The question in this case then boils down to this: may a conviction for possession with intent to distribute stand where the only evidence supporting the conviction is (1) evidence of possession of an amount of contraband consistent with personal use and (2) evidence of prior sales of contraband? We are of the opinion that the Smith court unequivocally answers the question in the negative.

In Smith, police served an arrest warrant on Charles E. Smith as a result of a large-scale “round-up.” After his arrest, he was searched and found to be in possession of a vial containing 16 pieces of crack cocaine. In 1989, Smith had sold the officer cocaine on two occasions while the officer was working undercover. The Smith court reversed Smith’s conviction for possession with intent to distribute, finding that (a) Smith’s possession of cocaine was unremarkable in either quantity or circumstance, (b) the amount involved (16 pieces) was no more than could be expected for personal use, and (c) the prior-sales evidence was insufficient to sustain the conviction.

In this case, the amount of cocaine was unremarkable in quantity or circumstances. The amount here is also less, 14 pieces if cut into .5 gram twenties or pieces, while in Smith there were 16 pieces.

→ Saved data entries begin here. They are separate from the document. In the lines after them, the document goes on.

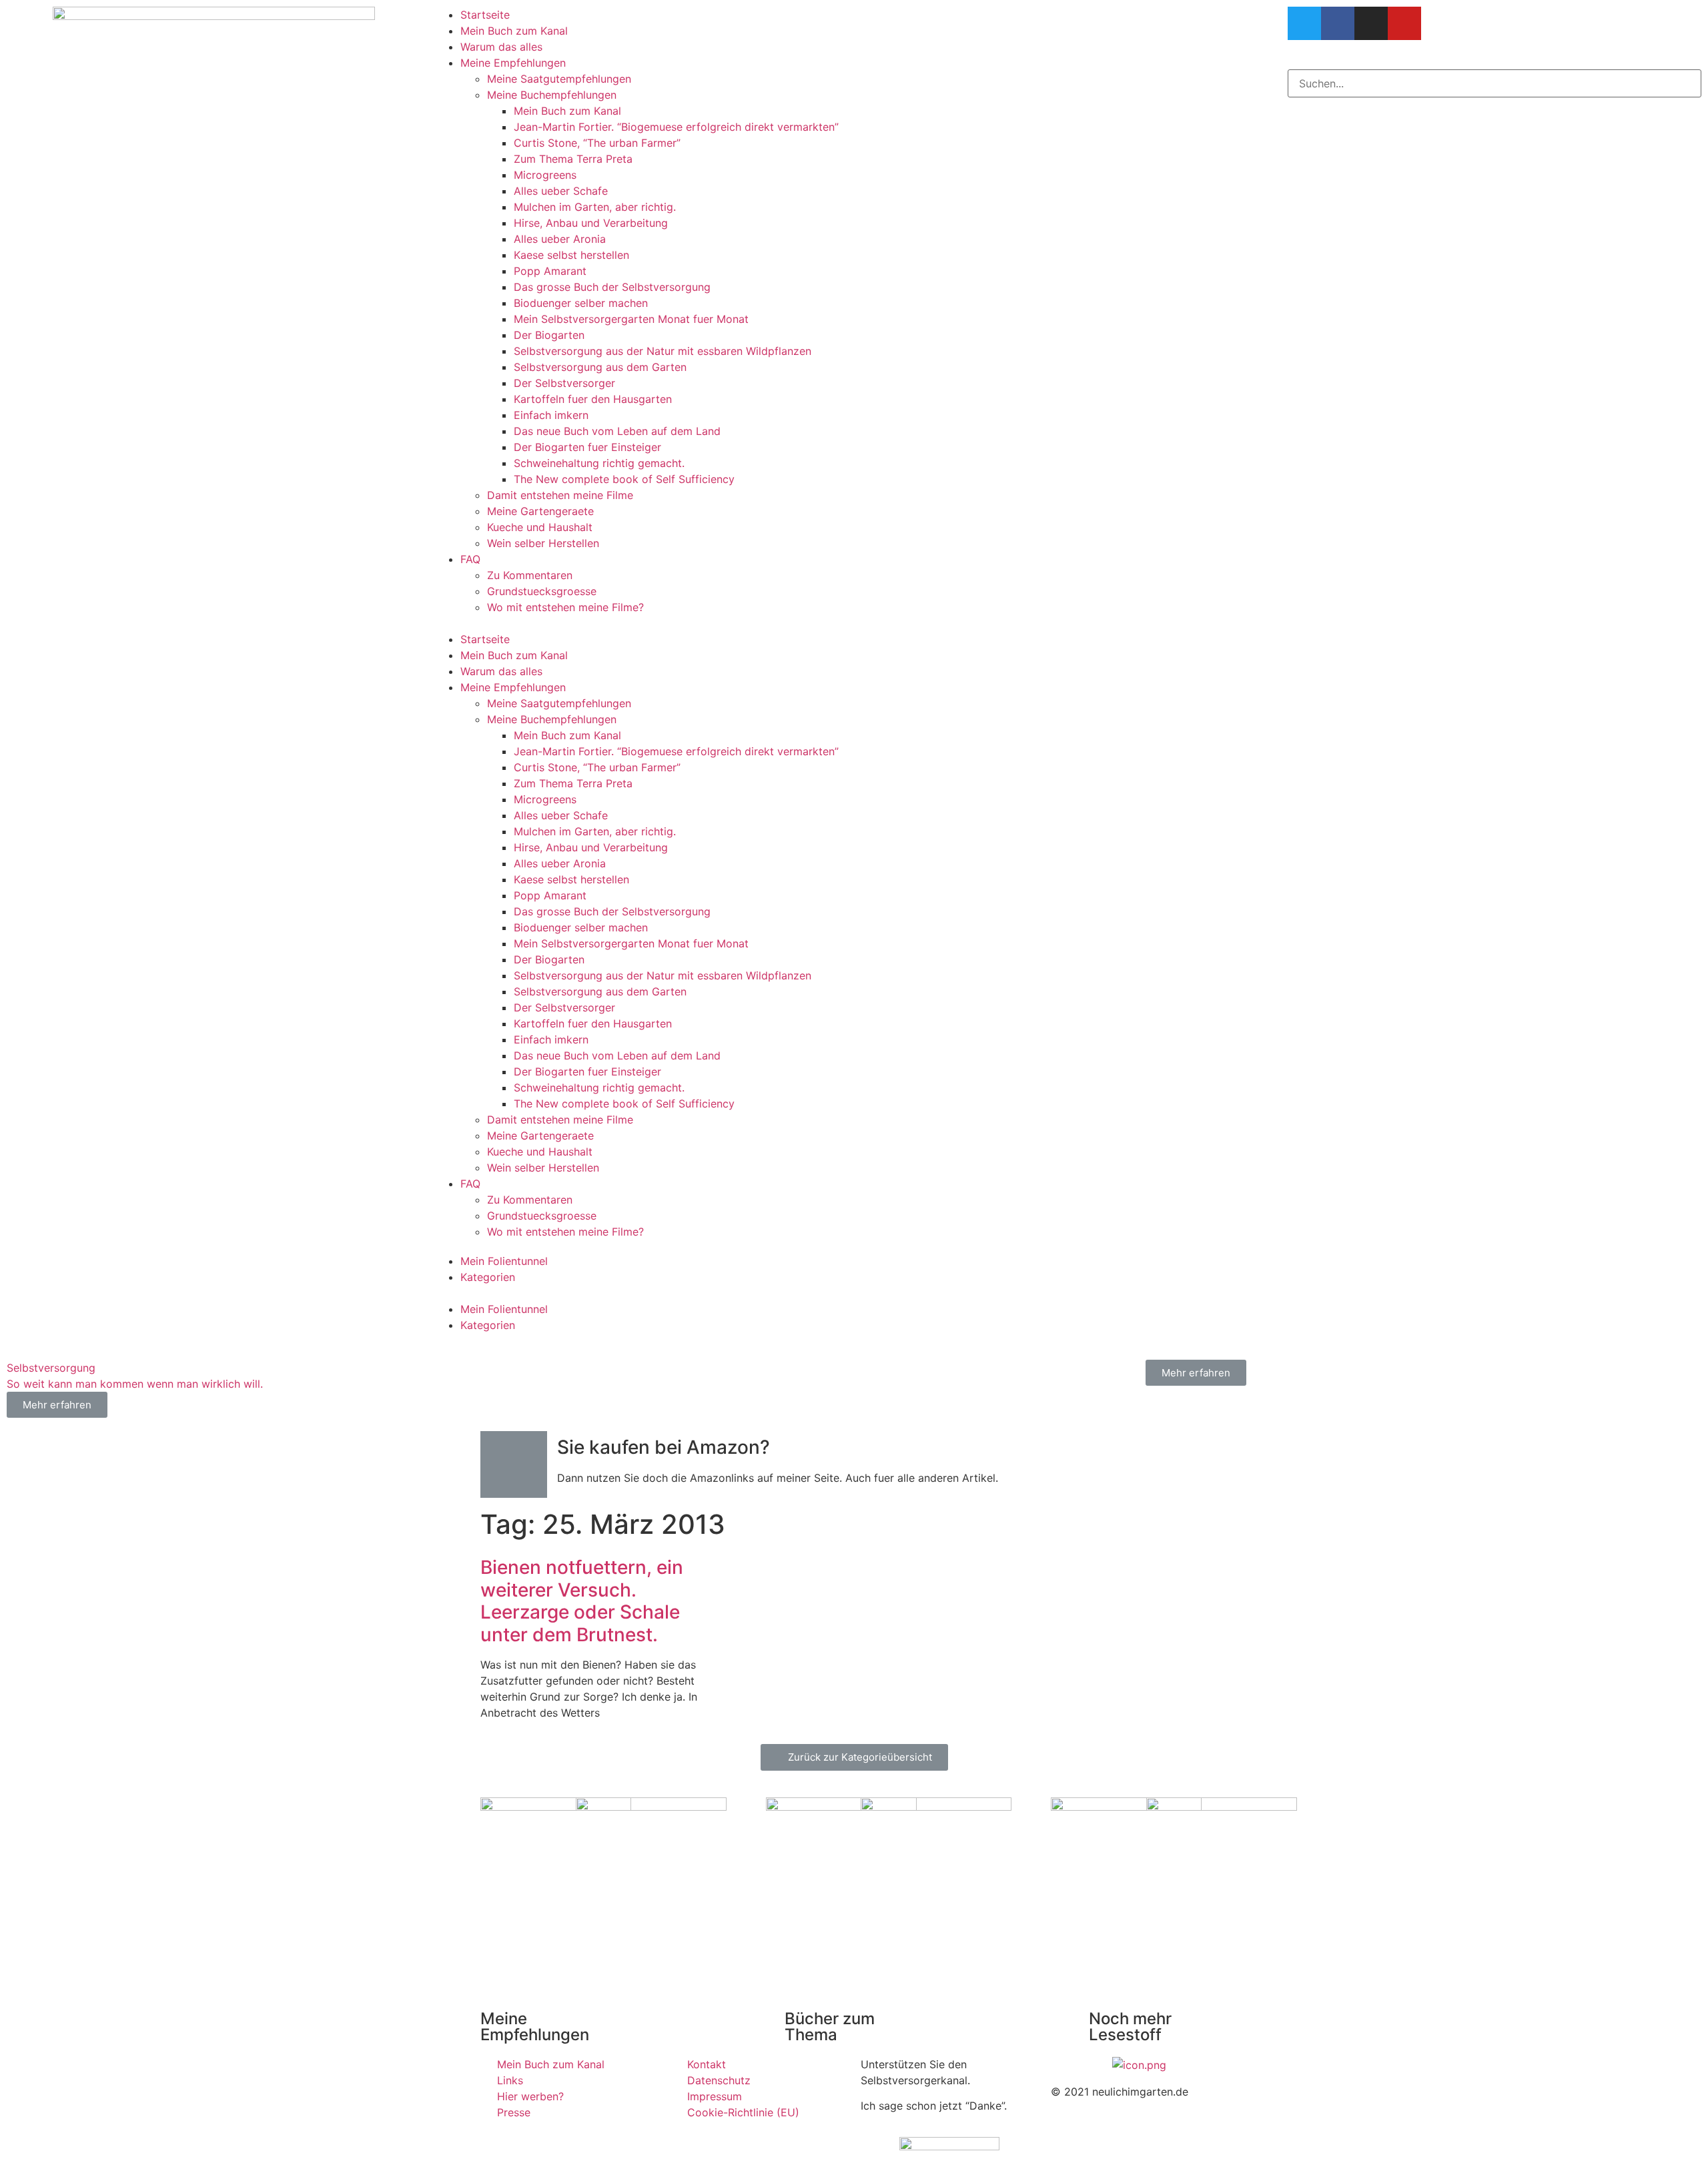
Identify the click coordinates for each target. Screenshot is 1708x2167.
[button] (854, 623)
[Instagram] (1371, 23)
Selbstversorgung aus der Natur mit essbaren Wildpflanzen (662, 351)
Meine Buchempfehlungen (551, 94)
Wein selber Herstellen (543, 543)
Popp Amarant (550, 271)
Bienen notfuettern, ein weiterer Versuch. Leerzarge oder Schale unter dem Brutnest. (581, 1601)
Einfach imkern (551, 415)
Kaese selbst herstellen (571, 255)
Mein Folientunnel (504, 1261)
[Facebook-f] (1337, 23)
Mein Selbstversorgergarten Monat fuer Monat (631, 319)
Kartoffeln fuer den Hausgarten (593, 399)
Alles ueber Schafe (561, 190)
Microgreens (545, 174)
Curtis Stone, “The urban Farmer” (597, 142)
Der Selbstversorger (564, 383)
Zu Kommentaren (529, 575)
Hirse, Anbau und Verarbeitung (591, 223)
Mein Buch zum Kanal (514, 30)
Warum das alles (501, 46)
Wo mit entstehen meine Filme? (565, 607)
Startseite (485, 14)
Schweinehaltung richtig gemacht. (599, 463)
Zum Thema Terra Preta (573, 158)
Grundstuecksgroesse (541, 591)
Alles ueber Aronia (560, 239)
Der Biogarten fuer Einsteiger (587, 447)
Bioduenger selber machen (581, 303)
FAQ (470, 559)
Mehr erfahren (1196, 1372)
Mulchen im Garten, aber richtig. (595, 206)
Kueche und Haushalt (539, 527)
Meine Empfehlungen (513, 62)
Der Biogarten (549, 335)
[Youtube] (1404, 23)
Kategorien (487, 1277)
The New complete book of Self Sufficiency (624, 479)
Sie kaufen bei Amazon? (663, 1447)
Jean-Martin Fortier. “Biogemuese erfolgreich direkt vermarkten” (676, 126)
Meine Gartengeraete (540, 511)
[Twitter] (1304, 23)
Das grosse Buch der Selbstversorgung (612, 287)
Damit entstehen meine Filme (560, 495)
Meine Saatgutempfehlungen (559, 78)
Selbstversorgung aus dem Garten (600, 367)
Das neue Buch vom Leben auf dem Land (617, 431)
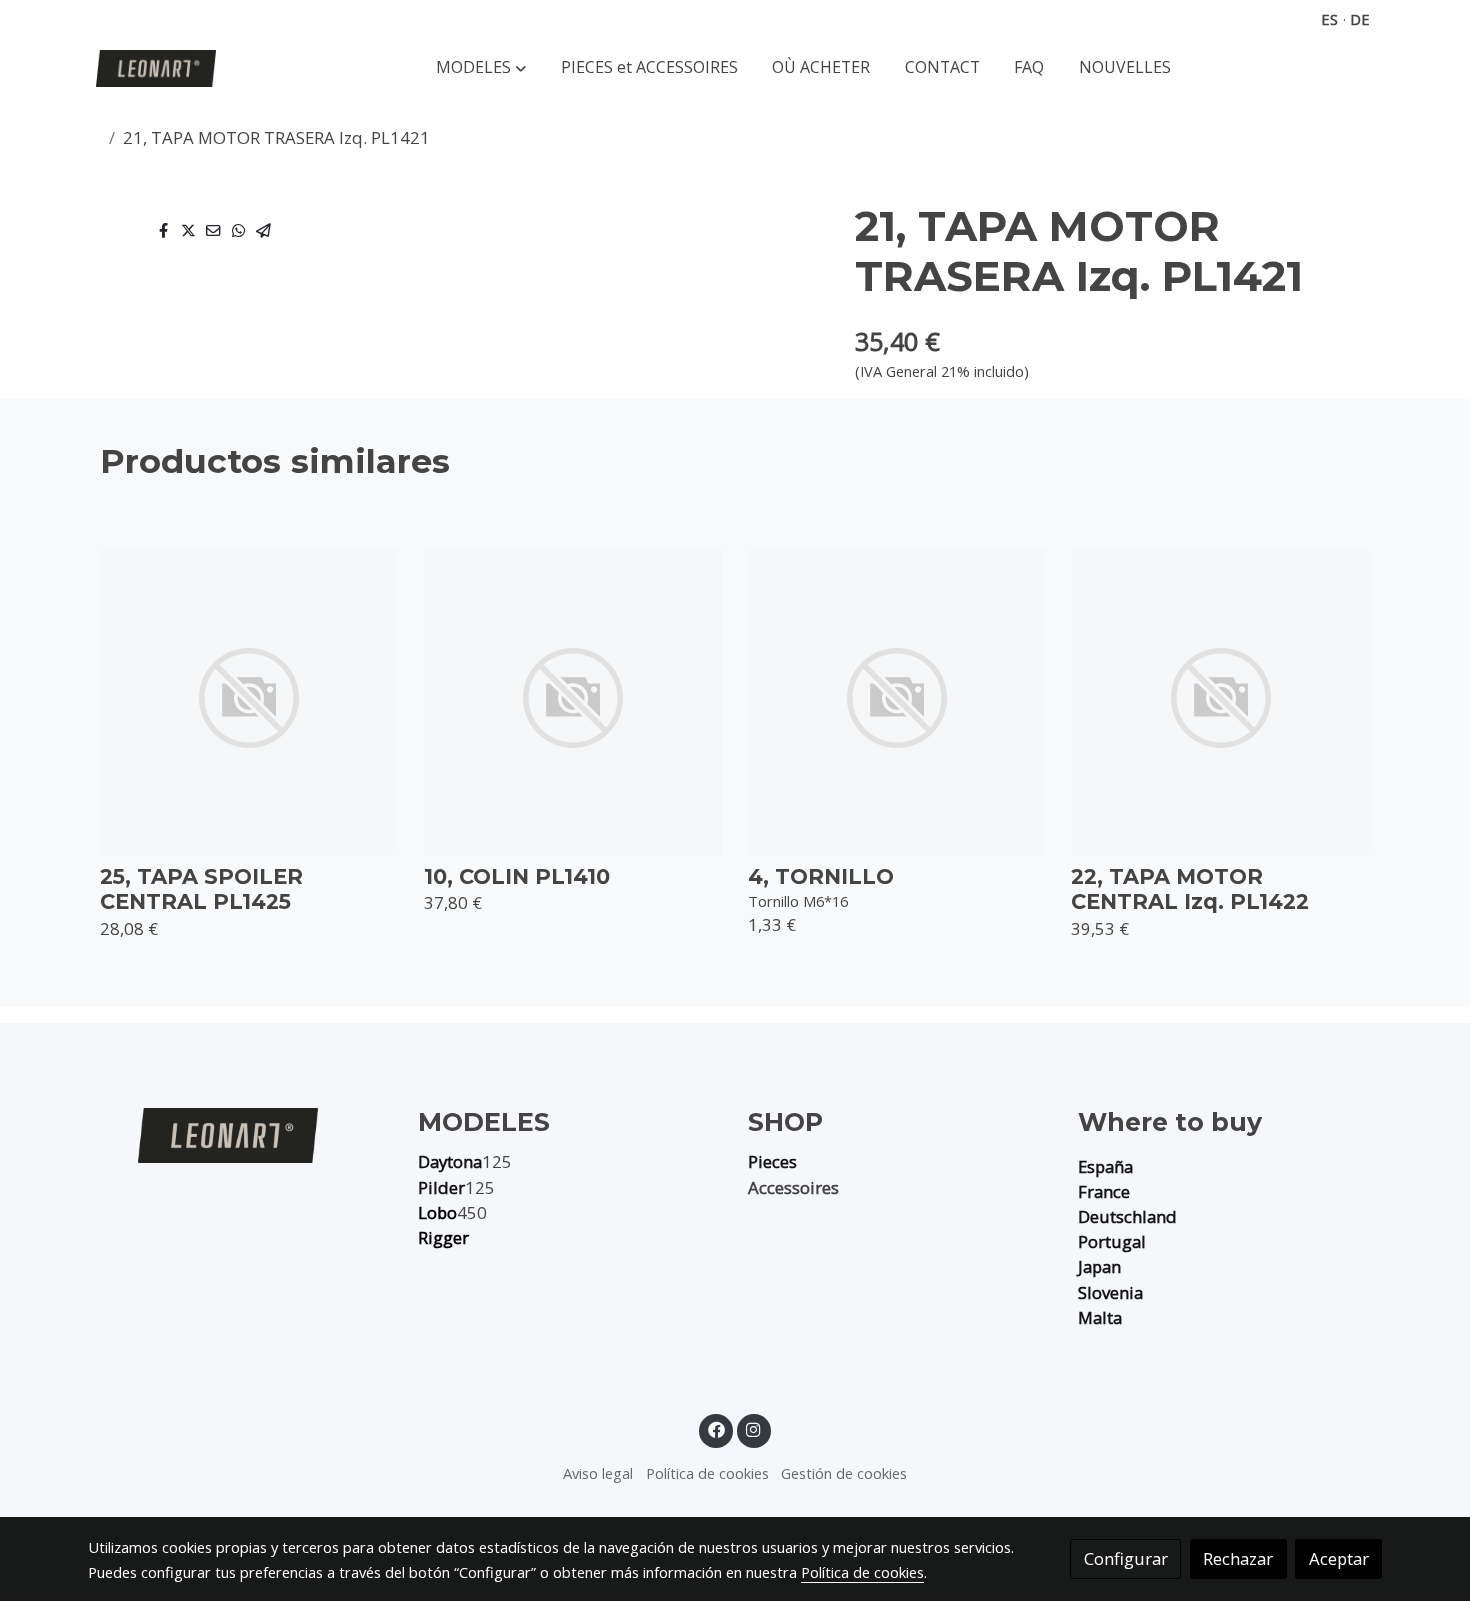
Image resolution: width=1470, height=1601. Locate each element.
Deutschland (1127, 1216)
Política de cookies (707, 1473)
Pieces (772, 1161)
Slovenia (1110, 1292)
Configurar (1126, 1558)
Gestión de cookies (844, 1473)
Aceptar (1339, 1558)
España (1105, 1166)
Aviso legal (598, 1473)
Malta (1100, 1317)
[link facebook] (716, 1428)
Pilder (441, 1187)
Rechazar (1238, 1558)
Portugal (1112, 1241)
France (1104, 1191)
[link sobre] (240, 1135)
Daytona (450, 1161)
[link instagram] (754, 1428)
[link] (156, 68)
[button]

In Smith, the prior sales were two years or less previous to the present possession, while here the prior sales convictions are nine years previous to the present possession and more than eleven years prior to the present trial.

We are compelled to conclude that the evidence offered here to prove intent to distribute is just as deficient as was the evidence in Smith. However, we do find the evidence sufficient to support a conviction for possession of cocaine. Consequently, we reverse and remand for re-sentencing on possession, as that charge is a lesser-included offense of the charge of possession with intent to distribute. Of course, Mitchell may still be sentenced as a habitual offender.